After retiring from Covent Garden in 1896, Albani departed for a tour of Canada, performing in venues across the country. In 1898, she toured Australia. .She also was active in oratorio in Britain.

"Madam Albani gave her farewell concert" at the Albert Hall in London, in 1900. (The London Encyclopedia, First published 1983 by Macmillan London).

 In 1907, Albani toured Australia and New Zealand . In spring 1908, the veteran Albani toured the English provinces as part of a company containing two budding talents: pianist Marie Novello, who two years later would become one of Theodor Leschetizky's last students, and John McCormack, who only months before had made his own Covent Garden debut. Albani gave her last public performance on 14 October 1911. That same year she released a book, Forty Years of Song. The book was effectively a memoir, recounting stories of her youth, travels and career, and impressions of fellow performers and the royalty she met over her life, as well as providing some useful advice on singing.

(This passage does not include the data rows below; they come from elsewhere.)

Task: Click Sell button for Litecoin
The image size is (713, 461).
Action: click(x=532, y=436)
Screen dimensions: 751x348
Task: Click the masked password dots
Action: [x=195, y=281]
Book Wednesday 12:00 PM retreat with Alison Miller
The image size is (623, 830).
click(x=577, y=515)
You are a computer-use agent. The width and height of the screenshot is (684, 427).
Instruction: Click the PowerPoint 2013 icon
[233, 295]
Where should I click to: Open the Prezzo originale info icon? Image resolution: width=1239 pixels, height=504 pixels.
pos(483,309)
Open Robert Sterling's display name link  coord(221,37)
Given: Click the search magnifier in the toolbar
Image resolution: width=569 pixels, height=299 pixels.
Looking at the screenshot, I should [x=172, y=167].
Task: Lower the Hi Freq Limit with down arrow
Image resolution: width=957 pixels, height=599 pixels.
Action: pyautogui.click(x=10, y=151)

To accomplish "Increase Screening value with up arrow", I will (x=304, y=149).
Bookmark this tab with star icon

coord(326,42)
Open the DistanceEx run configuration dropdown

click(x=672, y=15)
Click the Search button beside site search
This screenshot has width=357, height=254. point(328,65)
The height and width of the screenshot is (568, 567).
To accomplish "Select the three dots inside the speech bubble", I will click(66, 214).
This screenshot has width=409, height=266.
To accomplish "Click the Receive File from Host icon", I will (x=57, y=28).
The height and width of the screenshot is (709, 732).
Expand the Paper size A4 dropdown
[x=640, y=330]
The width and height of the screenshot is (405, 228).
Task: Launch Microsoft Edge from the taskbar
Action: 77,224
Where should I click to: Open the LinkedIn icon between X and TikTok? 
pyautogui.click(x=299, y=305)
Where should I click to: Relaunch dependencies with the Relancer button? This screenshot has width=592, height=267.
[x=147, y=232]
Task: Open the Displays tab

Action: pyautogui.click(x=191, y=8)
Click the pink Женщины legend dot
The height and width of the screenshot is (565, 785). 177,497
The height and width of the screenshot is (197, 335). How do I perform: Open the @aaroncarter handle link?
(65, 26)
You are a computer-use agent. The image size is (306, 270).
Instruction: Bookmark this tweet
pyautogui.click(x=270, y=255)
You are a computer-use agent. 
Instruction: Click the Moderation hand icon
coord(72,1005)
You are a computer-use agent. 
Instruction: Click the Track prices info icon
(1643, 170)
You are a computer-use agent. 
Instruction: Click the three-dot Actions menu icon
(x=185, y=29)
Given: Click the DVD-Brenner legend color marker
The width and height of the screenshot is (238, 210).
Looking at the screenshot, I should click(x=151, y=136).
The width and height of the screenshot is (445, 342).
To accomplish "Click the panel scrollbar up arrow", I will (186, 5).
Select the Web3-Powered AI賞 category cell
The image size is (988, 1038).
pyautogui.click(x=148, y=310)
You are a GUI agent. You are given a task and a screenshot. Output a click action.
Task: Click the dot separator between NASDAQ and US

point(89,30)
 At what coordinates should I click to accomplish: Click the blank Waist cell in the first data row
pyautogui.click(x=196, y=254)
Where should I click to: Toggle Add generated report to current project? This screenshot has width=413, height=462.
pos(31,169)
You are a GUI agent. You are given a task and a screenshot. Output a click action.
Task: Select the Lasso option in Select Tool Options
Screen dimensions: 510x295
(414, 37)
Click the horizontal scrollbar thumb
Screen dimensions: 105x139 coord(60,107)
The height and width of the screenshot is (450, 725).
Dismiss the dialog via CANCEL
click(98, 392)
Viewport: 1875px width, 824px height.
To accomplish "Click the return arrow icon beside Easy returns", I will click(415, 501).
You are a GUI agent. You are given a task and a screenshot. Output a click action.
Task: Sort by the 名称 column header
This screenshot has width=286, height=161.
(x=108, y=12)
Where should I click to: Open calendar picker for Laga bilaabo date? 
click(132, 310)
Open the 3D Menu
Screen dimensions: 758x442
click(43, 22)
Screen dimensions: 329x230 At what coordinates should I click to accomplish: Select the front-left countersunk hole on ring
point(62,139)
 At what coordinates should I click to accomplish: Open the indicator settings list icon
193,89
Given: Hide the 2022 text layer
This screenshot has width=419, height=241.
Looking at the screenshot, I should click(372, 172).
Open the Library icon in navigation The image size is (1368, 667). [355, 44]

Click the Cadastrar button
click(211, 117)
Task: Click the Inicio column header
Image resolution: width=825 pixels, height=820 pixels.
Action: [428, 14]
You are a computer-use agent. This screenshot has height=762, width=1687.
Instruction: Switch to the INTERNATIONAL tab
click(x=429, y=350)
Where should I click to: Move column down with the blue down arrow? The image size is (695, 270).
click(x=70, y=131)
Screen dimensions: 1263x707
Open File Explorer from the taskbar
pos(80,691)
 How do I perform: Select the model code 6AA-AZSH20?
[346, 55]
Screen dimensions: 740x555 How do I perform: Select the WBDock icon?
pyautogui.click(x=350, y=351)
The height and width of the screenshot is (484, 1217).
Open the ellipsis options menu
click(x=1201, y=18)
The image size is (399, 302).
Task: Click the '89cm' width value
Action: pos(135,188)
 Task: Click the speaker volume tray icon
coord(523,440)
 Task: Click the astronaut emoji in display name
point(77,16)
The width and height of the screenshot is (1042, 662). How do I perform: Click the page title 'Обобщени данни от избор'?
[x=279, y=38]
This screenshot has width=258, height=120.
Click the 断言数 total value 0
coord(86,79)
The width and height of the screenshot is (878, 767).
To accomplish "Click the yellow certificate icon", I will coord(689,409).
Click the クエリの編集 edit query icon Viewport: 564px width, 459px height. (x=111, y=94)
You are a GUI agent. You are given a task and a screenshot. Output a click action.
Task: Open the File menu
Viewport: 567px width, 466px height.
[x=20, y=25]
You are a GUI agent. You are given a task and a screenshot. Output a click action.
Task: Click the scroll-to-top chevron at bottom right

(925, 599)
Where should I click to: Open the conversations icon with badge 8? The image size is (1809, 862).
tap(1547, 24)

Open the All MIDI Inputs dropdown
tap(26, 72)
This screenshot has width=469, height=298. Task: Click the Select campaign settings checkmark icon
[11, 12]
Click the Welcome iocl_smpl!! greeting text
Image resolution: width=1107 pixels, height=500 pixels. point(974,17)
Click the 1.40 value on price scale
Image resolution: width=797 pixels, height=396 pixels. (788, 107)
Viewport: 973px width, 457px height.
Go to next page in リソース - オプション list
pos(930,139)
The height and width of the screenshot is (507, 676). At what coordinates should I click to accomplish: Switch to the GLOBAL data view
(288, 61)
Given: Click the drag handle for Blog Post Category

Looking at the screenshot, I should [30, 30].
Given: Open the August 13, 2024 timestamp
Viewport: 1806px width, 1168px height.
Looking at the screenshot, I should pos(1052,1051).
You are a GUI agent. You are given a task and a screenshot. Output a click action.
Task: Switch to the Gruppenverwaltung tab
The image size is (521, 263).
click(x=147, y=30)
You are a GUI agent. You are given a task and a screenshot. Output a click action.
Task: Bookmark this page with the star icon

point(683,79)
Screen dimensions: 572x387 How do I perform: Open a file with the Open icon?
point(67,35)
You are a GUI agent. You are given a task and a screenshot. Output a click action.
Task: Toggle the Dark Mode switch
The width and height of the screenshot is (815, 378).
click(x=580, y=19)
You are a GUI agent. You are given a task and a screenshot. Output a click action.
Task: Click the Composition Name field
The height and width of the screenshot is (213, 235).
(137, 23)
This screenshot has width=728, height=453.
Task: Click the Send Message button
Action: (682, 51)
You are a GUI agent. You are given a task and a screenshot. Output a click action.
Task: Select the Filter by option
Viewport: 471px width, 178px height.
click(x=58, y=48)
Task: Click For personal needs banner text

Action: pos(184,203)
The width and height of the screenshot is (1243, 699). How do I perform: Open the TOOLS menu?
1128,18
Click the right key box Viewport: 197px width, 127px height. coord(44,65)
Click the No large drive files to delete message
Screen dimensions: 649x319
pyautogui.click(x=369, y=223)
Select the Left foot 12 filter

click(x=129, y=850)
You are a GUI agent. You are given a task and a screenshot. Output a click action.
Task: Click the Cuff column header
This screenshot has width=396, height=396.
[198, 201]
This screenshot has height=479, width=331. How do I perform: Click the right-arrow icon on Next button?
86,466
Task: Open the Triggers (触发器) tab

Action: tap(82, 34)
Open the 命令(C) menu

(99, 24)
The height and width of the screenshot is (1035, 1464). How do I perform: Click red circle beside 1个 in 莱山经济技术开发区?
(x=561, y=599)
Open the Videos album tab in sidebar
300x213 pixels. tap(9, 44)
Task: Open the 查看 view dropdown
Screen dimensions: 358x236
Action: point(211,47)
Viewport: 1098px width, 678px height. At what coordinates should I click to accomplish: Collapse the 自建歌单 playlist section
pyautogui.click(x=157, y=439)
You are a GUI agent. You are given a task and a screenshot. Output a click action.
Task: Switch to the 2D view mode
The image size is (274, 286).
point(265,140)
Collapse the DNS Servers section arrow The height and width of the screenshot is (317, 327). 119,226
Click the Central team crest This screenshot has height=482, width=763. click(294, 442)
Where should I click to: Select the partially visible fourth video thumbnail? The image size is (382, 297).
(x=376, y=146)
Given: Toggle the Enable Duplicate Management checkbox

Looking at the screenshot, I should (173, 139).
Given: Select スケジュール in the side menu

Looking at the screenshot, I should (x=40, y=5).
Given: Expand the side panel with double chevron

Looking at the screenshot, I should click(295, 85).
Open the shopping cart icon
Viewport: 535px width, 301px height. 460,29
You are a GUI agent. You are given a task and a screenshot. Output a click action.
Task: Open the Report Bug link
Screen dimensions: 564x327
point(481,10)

She and her husband retired to Kensington. Poor investments resulted in the loss of much of their wealth, and Albani was forced to give musical lessons to earn income. Her husband died in 1925, compounding the situation, but benefit concerts arranged by friends provided sufficient income for Albani. She died on 3 April 1930, aged 82, at her home on Tregunter Road, Kensington and was buried with her husband at Brompton Cemetery.

==Honours and legacy==

Albani received the gold medal of the Royal Philharmonic Society in 1897, often known as the "Beethoven Medal". Madame Selitsky, the prima donna who performs in Lucy Maud Montgomery's Anne of Green Gables (1908) was inspired by Albani. Montgomery later wrote a profile of the singer for Courageous Women (1934), a non-fiction work. In 1925, Albani was made a Dame Commander of the Order of the British Empire.

The Historic Sites and Monuments Board of Canada mounted a plaque at her birthplace in 1939. It was replaced with a stele in 1977.

Several streets and places have been named after her in Quebec. Two streets in Montreal have been named in her honour. The first, rue Albani, was dedicated in 1912. It disappeared when road construction merged it with another street. The second, avenue Albani, was named 19 March 1969 by the city's council. In 1980 Canada Post commissioned a postage stamp honoring her on the 50th anniversary of her death. The stamp was designed by artist Huntley Brown, portraying her in costume as Violetta from the opera La Traviata. It is a colourised version of the adjacent image.

In the 1990s, the former mayor of Chambly, Robert Lebel donated the Emma Albani fund for musical arts to the town.

Albani is depicted in a stained-glass mural by Frédéric Back in the Place-des-Arts metro station in Montreal.